The evil capitalists (and the fickle public) are forcing him to hurry up and move product. We whine for originals, but he says he was offered a treasure chest of golden songs. If you’ve been following my argument so far (he’s ambitious, talented, innovative, has a distinctive voice and he emotes), you must agree it is practically inconceivable that with a quality cover song his performance could fail to cause us internal damage from joy. He has already told us, everything’s groovy.
So what did he have tucked in his underwear drawer in the way of original songs? This is the exciting part. At first I admit I was feeling a little Charlie Brown about the originals. The fact is on one (or two) of his old ditties, I think his own music can be too delicate for Taylor the Performer. We can juxtapose the passion he brings to his interpretations of songs like “Naked in the Jungle,” “Gonna Move” (Oasis Bar), or his versions of “Georgia” and the music and lyrics he has written for himself. The latter sometimes fail to inspire a vocal performance con cojones. For example, the Under the Radar version of “Hold on to Your Love” is catchy, but the lyrics suffer from an excess of cliché (intentionally ironic or not). It doesn’t feel like he has anything to grab onto, and his singing is pleasant, rather than affecting. Good grief! But then all was well, I remembered even scraggly “Hold on to Your Love” can be decorated and enjoyed in a joyous and (ir)reverent live performance by completely changing the style and improvisationally injecting other songs (the Open Door Café set has a good example of this).

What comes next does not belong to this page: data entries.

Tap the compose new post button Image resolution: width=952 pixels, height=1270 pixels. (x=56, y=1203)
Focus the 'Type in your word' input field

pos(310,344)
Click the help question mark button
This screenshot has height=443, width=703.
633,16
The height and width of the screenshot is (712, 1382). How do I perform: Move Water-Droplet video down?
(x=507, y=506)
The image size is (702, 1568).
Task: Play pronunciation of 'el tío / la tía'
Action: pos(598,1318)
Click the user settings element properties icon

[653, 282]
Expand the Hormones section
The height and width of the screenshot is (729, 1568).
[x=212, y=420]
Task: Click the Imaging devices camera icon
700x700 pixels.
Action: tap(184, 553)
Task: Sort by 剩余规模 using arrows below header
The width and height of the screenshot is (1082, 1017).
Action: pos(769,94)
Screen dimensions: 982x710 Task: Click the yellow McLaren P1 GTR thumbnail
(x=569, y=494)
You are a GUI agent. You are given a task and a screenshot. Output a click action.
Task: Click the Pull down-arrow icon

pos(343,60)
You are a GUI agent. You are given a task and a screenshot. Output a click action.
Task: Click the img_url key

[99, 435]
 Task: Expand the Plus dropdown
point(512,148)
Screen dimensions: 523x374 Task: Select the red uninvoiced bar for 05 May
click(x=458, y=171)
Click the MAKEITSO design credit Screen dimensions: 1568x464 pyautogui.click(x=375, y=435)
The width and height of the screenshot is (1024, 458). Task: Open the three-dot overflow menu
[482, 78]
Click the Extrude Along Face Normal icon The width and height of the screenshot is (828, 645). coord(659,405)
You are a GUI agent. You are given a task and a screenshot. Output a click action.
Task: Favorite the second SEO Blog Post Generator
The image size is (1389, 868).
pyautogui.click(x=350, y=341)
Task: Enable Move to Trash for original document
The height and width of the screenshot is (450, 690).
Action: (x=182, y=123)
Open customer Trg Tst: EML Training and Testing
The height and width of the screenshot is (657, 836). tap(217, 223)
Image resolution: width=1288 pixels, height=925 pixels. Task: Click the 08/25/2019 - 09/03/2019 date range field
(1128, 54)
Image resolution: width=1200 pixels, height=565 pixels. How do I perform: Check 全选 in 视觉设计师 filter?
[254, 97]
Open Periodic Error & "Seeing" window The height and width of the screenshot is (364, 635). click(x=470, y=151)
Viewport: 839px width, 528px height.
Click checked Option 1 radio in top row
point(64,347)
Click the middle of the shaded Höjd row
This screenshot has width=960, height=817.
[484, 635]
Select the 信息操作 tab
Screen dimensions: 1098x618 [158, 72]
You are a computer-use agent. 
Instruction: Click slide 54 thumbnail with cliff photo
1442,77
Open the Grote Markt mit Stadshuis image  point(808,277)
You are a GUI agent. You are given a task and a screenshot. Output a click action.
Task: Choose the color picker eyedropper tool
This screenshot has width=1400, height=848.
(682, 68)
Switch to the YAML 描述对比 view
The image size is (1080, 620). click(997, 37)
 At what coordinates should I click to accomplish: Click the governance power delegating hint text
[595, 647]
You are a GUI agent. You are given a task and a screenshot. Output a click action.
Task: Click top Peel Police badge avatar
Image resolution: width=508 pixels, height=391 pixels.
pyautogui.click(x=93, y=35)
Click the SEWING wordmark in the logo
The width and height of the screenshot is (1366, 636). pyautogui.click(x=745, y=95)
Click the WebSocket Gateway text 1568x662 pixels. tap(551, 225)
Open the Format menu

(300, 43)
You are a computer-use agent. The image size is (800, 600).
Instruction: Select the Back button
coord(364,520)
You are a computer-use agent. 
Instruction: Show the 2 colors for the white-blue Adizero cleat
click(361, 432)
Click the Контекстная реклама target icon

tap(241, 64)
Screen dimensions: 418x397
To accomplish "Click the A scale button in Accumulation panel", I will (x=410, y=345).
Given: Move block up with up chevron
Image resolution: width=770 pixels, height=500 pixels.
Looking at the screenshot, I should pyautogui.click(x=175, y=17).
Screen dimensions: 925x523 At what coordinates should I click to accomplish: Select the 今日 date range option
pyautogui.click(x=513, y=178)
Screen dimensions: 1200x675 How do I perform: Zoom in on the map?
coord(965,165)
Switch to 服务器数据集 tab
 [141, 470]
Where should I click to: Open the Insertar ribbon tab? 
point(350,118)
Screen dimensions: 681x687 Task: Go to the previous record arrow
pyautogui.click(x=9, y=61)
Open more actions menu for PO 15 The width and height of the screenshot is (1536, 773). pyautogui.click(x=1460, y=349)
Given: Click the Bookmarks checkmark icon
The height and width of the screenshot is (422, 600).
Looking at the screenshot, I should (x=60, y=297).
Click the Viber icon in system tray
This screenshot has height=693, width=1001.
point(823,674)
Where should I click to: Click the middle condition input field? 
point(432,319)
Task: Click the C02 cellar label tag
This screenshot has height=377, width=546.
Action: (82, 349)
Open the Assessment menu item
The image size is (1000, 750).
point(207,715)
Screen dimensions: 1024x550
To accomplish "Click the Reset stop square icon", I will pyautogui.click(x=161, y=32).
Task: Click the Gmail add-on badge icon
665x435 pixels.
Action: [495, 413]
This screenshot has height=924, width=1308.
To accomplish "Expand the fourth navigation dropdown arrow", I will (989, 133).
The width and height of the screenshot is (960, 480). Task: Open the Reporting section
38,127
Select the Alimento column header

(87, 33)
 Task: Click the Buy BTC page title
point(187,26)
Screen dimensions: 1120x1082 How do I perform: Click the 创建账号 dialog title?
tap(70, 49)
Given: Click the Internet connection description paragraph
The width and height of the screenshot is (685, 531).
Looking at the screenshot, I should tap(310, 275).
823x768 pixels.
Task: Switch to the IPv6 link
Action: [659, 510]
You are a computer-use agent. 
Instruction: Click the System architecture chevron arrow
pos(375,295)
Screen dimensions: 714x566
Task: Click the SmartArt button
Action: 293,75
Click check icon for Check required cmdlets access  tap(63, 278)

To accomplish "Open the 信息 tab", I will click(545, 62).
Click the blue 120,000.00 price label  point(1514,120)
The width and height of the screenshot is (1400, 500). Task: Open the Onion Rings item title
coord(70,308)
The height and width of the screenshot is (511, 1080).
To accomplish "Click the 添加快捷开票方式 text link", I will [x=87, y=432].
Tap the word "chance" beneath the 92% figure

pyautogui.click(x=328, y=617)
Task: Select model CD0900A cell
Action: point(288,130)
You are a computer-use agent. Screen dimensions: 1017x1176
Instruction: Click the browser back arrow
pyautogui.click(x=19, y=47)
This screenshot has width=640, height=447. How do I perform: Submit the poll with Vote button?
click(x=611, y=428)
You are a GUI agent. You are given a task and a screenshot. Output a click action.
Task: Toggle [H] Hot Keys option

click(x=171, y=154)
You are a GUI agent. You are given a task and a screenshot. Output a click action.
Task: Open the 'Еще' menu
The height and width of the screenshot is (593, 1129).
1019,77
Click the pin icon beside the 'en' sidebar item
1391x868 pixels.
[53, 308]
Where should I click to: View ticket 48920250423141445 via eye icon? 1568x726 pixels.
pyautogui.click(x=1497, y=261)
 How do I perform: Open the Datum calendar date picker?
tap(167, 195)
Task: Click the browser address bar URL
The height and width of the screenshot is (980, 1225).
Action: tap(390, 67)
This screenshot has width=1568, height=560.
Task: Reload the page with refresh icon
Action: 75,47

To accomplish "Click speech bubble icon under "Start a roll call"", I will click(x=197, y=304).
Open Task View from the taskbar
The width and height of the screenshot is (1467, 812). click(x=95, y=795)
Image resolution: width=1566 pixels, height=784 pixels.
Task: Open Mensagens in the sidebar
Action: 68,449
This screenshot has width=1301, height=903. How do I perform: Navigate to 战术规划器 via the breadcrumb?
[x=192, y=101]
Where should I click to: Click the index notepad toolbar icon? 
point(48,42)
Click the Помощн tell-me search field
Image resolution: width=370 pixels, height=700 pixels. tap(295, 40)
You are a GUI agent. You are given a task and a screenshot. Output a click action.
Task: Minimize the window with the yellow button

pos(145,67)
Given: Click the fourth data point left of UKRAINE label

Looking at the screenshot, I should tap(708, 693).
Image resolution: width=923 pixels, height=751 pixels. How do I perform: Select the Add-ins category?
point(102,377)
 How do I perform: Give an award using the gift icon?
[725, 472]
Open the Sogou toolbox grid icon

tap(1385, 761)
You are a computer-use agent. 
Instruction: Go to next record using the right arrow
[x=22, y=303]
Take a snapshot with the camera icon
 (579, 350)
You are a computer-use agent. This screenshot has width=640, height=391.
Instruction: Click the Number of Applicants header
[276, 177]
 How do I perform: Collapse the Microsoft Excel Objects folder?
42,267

Of course, there are the True Grit songs like “Somehow” and “Heart and Soul,” which naturally bring out Taylor’s best qualities. Perhaps he had a few songs like those tucked away for the album. When I watched him sing “Georgia” on Rehearsals.com, I concluded (right or wrong) that Taylor wasn’t interested in simply rehashing his old demo music. “Georgia” is his old vocal gym, the song on which he trained himself to sing. Nevertheless, there he is pushing himself, working to create something new, something particularly Taylor (and not Ray). That performance is a very encouraging indicator of how he will approach writing his new songs. I’m excited to hear an album full of originals on which he had the time and the resources to explore his current musical inspirations. That will come. But for now, the golden cover songs are our new best friends.
Bonenkai: A Fresh Start
Let’s return to our “forget the year party.” Our boy is all dolled up, lost a few pounds, gained some confidence and some cash, has shown us he has the talent, plus a sense of sardonic humor and a stubborn streak: now we get to hear the results. The pre-AI music and the LiMBO appearances suggest he has the potential to blow us away, but some of us are anxious because we are holding on to our cherished impressions of him. Instead of mourning the passing of the old year, at our party we shall toast the new work to come. Our bonenkai tradition will be to let go of our thinking that we love the old Taylor the best. To hold on too firmly to the old is to court disappointment, as any of our favorite artists’ influences and tastes are constantly changing. It’s called creativity. Chin up Soul Patrol: in return for our willingness to let go, we shall be treated to more profound pleasures, pleasures that come from the amalgamation of what has come before with the delights of the new.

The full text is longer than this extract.